Purpose - Consider a government benefit that is earmarked for a group of people “deserving” the benefit. Corruption happens when undeserving candidates obtain the benefit with the help of corrupt officials. Often, such corrupt activities are mediated by professional touts who act as intermediaries between the undeserving candidates and the corrupt officials. The purpose of this paper is to analyze the equilibrium in such an intermediated market. Design/methodology/approach - A queuing model was theoretically analyzed where candidates wait in line to obtain the benefit.
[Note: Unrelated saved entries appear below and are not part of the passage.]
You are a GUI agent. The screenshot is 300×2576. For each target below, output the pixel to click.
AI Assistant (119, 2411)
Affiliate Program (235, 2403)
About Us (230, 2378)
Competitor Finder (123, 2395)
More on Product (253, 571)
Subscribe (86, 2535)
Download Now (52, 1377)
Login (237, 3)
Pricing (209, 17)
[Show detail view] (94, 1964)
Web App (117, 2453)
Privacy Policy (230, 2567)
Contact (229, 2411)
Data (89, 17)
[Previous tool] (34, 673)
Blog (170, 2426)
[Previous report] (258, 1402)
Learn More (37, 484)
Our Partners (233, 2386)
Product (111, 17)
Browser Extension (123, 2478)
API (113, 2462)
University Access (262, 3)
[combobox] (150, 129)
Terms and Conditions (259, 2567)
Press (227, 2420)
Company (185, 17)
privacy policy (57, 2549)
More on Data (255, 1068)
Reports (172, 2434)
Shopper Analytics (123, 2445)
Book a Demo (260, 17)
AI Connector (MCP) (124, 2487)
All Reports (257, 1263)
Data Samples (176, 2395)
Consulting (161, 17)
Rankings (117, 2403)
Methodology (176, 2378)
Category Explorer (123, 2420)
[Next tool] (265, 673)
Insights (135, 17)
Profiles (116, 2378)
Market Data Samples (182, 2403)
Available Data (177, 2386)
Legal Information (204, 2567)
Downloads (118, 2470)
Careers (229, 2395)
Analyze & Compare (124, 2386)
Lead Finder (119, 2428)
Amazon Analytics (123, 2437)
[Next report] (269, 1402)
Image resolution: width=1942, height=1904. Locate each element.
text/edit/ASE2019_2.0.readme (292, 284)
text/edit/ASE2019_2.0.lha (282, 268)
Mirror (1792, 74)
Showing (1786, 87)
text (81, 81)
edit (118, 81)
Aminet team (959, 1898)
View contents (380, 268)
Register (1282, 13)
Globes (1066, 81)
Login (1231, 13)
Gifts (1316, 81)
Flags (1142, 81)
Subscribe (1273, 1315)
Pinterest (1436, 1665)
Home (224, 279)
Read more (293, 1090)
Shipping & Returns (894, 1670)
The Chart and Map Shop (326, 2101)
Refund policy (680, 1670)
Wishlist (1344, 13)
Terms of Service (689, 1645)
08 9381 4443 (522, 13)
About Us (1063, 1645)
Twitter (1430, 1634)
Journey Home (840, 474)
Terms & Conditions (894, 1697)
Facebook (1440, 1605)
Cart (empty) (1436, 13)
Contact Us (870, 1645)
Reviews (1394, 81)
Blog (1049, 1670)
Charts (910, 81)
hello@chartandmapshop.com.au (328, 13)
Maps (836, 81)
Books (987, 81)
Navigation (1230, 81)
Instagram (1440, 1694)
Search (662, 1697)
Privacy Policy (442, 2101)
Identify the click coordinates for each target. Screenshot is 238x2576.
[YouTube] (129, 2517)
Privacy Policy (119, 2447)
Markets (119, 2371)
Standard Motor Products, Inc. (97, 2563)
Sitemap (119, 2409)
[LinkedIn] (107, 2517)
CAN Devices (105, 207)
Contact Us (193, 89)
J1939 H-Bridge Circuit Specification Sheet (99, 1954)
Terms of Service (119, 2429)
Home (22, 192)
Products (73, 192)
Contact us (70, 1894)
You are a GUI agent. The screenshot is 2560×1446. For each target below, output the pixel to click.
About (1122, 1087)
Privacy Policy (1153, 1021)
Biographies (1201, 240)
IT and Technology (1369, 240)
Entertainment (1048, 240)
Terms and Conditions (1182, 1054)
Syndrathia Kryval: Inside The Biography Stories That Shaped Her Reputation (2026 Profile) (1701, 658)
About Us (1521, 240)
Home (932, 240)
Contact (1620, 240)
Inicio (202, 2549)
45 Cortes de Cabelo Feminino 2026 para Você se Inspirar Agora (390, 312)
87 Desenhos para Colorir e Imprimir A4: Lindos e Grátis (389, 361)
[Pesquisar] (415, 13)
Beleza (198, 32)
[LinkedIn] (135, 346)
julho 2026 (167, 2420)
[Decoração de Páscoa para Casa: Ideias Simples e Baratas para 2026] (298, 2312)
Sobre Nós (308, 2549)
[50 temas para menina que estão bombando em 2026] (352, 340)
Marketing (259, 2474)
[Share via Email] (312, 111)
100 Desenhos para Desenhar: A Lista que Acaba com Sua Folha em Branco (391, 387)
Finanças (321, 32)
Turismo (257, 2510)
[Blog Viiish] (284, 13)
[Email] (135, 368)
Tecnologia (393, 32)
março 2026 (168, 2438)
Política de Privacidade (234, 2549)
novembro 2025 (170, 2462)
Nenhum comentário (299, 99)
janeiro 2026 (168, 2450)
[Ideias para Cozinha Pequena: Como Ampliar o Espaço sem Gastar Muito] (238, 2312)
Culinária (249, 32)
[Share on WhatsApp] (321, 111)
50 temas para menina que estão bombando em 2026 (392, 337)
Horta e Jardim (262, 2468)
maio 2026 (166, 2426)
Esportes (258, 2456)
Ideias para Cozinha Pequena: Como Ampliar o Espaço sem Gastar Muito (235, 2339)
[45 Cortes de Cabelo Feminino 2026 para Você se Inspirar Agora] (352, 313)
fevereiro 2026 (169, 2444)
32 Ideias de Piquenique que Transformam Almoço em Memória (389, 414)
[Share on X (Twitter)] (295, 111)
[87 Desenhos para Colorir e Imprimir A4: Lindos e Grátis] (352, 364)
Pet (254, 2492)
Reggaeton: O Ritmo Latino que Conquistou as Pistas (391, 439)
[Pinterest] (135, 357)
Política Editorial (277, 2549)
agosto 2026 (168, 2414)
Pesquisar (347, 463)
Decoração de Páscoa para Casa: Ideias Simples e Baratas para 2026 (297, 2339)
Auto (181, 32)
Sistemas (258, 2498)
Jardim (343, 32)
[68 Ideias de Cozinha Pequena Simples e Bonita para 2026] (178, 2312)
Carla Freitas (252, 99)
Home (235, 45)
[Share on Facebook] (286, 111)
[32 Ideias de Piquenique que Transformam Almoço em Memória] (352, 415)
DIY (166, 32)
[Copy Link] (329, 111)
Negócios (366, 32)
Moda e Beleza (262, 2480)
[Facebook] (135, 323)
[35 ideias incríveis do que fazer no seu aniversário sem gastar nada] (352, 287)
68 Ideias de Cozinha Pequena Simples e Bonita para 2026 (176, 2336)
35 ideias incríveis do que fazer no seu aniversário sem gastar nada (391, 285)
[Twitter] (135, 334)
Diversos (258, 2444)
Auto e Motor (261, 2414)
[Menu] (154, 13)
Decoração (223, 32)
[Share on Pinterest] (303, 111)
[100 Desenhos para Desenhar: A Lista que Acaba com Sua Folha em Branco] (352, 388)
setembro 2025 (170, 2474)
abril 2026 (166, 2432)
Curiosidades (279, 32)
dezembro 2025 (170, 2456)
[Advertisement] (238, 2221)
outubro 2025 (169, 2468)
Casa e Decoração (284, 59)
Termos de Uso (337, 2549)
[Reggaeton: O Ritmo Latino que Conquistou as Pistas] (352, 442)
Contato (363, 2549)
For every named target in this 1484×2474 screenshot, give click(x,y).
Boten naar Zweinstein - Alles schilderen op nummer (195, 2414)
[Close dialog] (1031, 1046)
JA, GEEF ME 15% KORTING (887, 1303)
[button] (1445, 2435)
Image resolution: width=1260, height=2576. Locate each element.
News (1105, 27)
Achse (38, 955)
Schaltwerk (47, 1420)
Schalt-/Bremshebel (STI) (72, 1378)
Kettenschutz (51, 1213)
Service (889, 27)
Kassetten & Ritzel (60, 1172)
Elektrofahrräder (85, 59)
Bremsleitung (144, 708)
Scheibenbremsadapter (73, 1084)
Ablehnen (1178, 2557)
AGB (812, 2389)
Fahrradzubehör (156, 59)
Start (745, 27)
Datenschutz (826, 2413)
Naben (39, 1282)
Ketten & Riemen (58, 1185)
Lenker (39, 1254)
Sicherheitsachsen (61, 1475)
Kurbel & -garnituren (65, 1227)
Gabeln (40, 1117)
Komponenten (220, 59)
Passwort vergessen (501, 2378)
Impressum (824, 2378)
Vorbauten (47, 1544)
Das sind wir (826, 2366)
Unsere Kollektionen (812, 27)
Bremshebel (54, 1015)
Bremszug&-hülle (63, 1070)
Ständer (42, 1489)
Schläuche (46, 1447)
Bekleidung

Undeserving candidates can also obtain the service – in exchange for a bribe – if they happen to wait at a counter with a corrupt clerk. The intermediary collects information to find out which clerks are corrupt, and charges a fee to direct candidates to an honest or corrupt clerk, as the candidate may choose. Findings - In a market with a single intermediary we show that, under fairly general conditions: the intermediary is active; both deserving and undeserving candidates use the service of the intermediary; welfare in an economy with an intermediary is lower than that in an economy without intermediaries; and under some conditions, an optimal response to corruption is to reduce the number of officials dispensing the benefit. Originality/value - This paper provides a framework within which intermediated markets for corruption can be analysed. The framework is easy to adapt and can accommodate social costs other than waiting costs. The conclusion suggests more complex scenarios that may be analysed using the approach in this model.

Suggested Citation

  • Gautam Bose & Shubhashis Gangopadhyay, 2009. "Intermediation in corruption markets," Indian Growth and Development Review, Emerald Group Publishing, vol. 2(1), pages 39-55, April.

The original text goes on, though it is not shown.